**SOURCE INFORMATION**
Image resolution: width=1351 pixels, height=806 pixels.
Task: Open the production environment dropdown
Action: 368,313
...
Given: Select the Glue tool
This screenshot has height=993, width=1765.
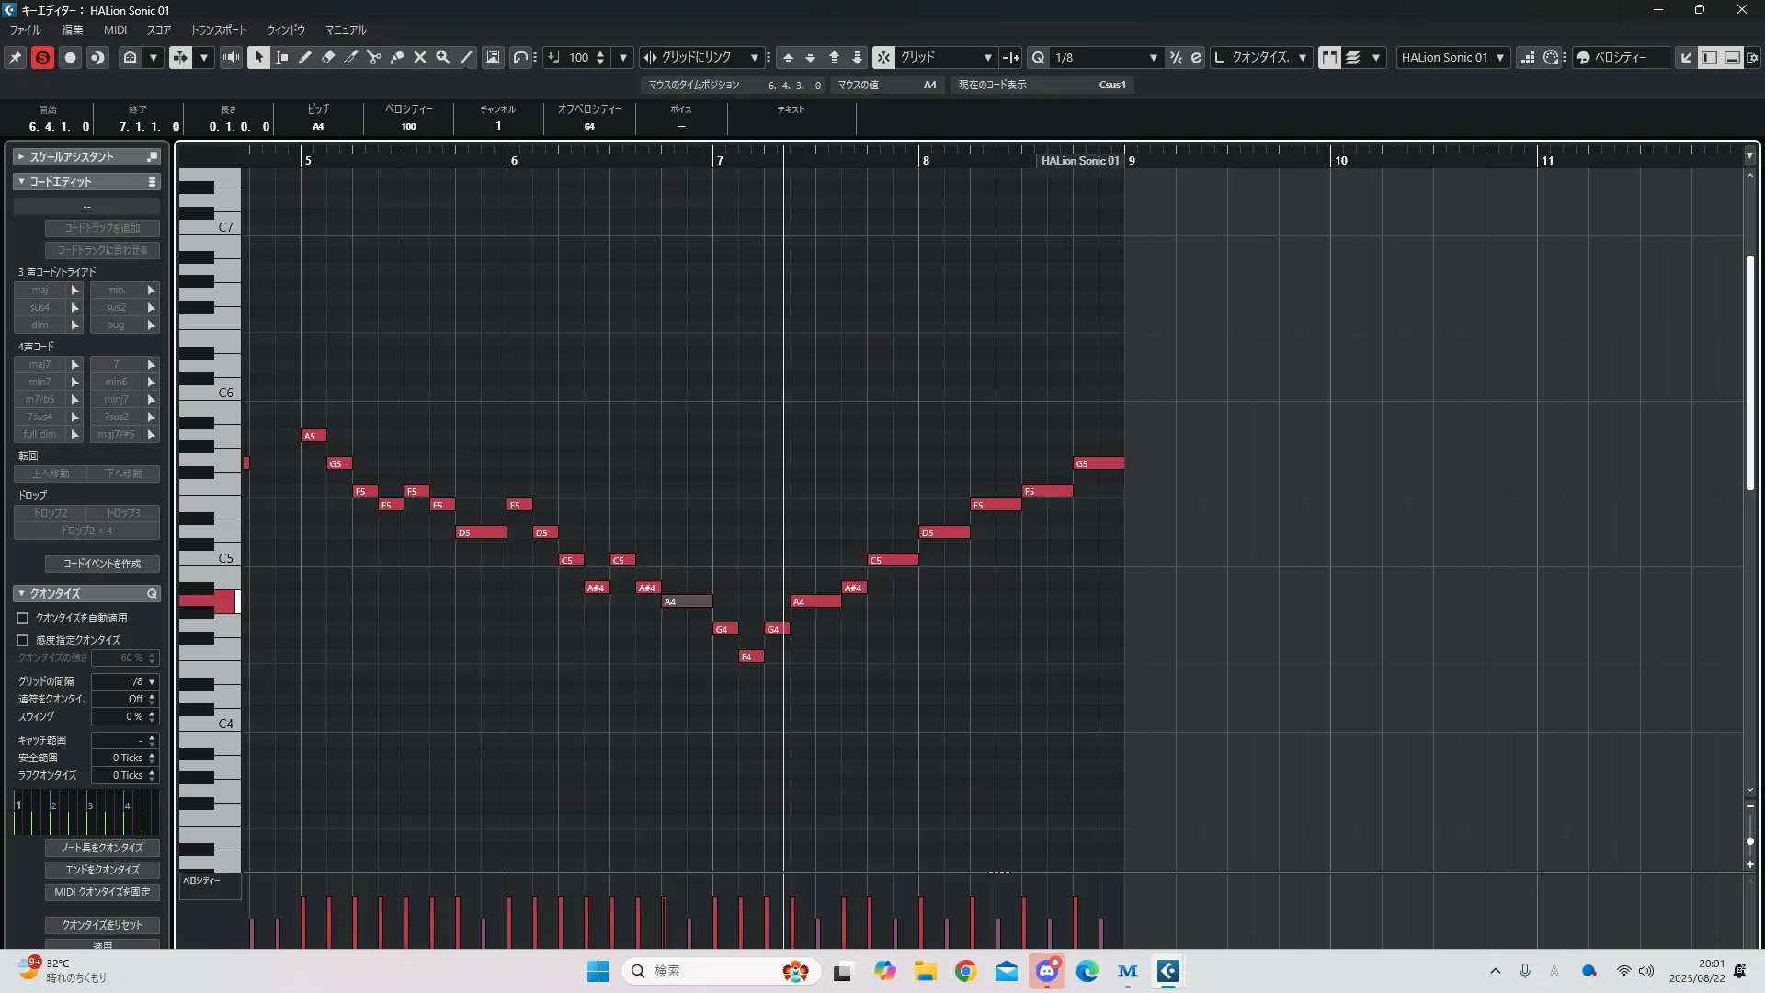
--
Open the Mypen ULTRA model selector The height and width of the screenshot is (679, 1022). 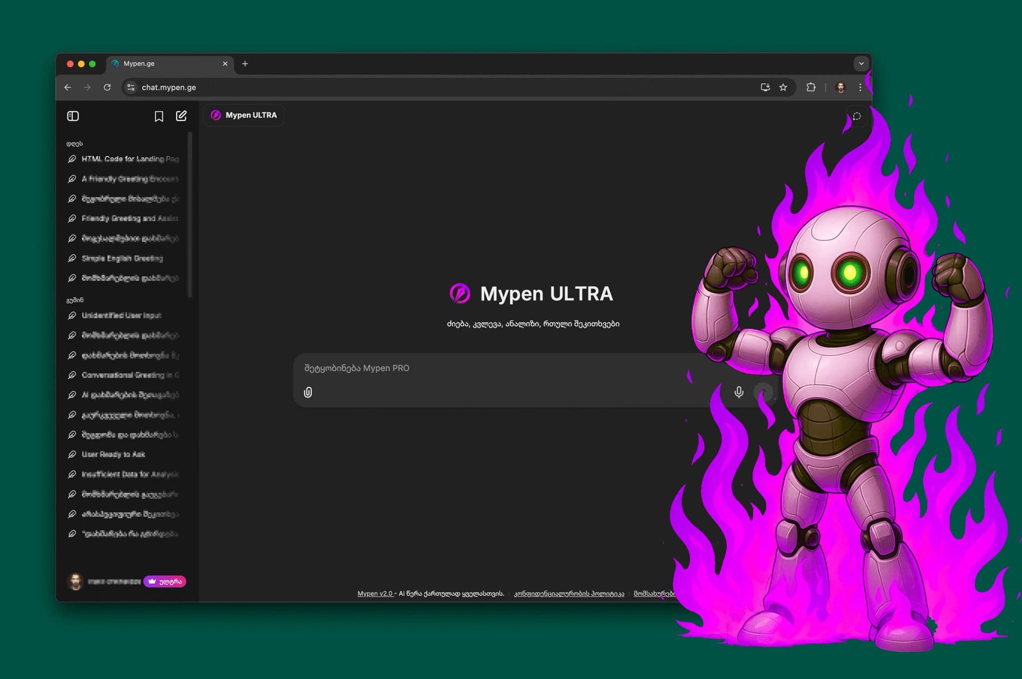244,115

**INSTRUCTIONS TO FOLLOW**
Look back at the data above. Transcribe exactly the lines starting at the line that contains "Given: Select the Glue tool" and ending at the line that contains "This screenshot has height=993, width=1765.".

**OUTPUT FOR THIS TASK**
Given: Select the Glue tool
This screenshot has height=993, width=1765.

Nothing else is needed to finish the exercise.